(Dataset records)

━━━

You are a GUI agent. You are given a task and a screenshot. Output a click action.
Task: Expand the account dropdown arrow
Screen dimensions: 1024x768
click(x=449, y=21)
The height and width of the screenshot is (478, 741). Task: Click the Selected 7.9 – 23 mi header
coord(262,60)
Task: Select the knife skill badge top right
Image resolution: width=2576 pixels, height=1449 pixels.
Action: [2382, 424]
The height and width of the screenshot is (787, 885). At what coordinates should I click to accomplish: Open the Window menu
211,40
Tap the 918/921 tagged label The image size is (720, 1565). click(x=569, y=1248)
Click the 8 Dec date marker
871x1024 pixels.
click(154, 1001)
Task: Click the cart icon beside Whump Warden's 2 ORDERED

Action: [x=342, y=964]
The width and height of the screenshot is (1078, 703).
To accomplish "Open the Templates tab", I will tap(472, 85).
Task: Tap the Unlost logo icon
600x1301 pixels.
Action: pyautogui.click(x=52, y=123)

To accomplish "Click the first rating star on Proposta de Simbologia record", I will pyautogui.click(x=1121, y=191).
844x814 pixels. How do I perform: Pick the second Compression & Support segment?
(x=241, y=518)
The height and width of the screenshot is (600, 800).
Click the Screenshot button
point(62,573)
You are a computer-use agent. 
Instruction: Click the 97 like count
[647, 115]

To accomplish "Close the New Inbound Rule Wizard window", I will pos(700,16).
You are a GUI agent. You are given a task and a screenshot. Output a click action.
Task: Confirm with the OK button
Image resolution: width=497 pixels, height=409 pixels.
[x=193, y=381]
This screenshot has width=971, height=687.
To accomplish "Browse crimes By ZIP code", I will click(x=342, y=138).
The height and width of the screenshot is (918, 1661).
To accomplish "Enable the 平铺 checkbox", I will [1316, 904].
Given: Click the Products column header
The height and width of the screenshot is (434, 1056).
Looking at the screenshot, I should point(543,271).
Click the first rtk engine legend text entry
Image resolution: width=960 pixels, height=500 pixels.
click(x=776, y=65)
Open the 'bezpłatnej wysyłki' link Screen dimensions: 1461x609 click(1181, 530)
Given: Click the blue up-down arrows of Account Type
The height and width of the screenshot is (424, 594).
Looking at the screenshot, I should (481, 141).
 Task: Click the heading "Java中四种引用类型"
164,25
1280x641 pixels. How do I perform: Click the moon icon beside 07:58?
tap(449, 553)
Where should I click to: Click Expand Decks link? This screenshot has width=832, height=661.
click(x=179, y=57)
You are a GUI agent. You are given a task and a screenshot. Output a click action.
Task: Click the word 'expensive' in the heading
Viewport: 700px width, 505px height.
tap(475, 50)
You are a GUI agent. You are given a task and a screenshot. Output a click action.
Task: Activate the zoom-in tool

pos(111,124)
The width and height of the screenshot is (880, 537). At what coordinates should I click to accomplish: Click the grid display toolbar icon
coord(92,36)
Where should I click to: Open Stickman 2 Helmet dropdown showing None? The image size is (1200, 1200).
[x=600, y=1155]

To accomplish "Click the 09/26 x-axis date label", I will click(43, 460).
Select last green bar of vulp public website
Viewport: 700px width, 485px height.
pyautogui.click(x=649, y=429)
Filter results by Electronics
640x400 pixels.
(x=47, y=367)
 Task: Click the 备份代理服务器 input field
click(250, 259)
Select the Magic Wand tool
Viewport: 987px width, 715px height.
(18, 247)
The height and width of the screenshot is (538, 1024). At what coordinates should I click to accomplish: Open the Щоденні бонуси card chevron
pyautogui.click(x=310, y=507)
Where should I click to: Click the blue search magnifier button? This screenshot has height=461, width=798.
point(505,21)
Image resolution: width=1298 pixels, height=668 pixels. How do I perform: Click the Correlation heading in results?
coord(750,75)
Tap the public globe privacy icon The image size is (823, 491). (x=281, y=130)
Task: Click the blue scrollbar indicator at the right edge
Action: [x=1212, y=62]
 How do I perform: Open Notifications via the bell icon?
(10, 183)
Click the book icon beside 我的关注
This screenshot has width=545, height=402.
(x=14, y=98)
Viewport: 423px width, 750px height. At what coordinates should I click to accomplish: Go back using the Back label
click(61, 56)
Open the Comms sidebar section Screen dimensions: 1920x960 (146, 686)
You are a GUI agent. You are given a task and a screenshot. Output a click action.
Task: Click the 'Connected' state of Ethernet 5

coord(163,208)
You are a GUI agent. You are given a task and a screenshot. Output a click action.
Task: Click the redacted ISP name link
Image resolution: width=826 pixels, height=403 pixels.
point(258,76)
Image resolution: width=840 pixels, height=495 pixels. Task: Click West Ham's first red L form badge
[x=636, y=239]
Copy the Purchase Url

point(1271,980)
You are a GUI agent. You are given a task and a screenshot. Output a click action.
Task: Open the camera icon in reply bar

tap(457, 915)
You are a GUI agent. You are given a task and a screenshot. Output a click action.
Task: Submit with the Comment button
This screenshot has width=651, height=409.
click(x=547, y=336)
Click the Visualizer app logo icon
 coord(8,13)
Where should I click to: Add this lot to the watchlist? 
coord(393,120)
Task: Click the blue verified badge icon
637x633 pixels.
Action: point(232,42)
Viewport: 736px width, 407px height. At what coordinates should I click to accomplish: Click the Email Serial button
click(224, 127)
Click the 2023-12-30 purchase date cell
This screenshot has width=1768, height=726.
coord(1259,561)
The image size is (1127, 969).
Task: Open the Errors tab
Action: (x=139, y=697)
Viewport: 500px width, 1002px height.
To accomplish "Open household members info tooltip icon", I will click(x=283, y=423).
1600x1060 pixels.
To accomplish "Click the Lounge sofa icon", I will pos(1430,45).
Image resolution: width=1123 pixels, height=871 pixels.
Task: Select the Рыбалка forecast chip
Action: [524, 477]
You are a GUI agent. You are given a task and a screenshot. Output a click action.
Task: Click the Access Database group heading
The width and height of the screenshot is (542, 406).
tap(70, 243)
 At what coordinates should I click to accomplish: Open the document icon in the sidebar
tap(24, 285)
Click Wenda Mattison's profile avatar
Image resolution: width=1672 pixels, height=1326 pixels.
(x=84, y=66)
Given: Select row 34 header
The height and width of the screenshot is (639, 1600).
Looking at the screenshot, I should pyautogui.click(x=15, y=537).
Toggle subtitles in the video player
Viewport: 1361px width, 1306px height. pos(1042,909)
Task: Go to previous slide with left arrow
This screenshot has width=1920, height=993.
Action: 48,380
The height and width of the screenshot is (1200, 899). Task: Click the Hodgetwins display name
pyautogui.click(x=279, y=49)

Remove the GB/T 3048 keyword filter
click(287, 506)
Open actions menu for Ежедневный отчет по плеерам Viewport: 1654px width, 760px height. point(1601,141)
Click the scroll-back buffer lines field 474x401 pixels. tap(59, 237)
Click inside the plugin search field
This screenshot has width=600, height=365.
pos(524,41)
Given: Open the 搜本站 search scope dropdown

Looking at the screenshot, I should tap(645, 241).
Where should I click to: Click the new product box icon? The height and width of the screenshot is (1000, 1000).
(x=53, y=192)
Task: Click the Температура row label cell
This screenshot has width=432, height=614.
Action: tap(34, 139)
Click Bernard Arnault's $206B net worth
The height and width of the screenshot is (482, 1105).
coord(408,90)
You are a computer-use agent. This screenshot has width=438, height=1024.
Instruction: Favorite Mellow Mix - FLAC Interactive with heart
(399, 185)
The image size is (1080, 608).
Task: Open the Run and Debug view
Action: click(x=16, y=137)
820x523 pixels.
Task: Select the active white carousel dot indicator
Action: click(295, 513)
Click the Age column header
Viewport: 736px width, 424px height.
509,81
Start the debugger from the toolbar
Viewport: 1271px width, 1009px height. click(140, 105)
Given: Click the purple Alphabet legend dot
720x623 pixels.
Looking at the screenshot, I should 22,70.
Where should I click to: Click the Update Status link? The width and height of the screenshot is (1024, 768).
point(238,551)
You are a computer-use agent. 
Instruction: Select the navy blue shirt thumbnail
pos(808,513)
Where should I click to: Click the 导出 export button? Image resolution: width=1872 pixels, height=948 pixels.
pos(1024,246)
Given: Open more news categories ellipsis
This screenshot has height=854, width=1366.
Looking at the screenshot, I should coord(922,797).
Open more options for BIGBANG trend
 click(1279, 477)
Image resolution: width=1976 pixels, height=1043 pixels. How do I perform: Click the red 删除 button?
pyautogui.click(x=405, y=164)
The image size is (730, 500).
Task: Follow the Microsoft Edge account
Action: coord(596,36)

━━━

» ASSIGNMENT:
Only one stretch of the data above is needed. Restate it word for word, from the line containing "The height and width of the screenshot is (600, 800)." through the line containing "Given: Click the Products column header", both ends included.

» WORKED SOLUTION:
The height and width of the screenshot is (600, 800).
Click the Screenshot button
point(62,573)
You are a computer-use agent. 
Instruction: Click the 97 like count
[647, 115]

To accomplish "Close the New Inbound Rule Wizard window", I will pos(700,16).
You are a GUI agent. You are given a task and a screenshot. Output a click action.
Task: Confirm with the OK button
Image resolution: width=497 pixels, height=409 pixels.
[x=193, y=381]
This screenshot has width=971, height=687.
To accomplish "Browse crimes By ZIP code", I will click(x=342, y=138).
The height and width of the screenshot is (918, 1661).
To accomplish "Enable the 平铺 checkbox", I will [1316, 904].
Given: Click the Products column header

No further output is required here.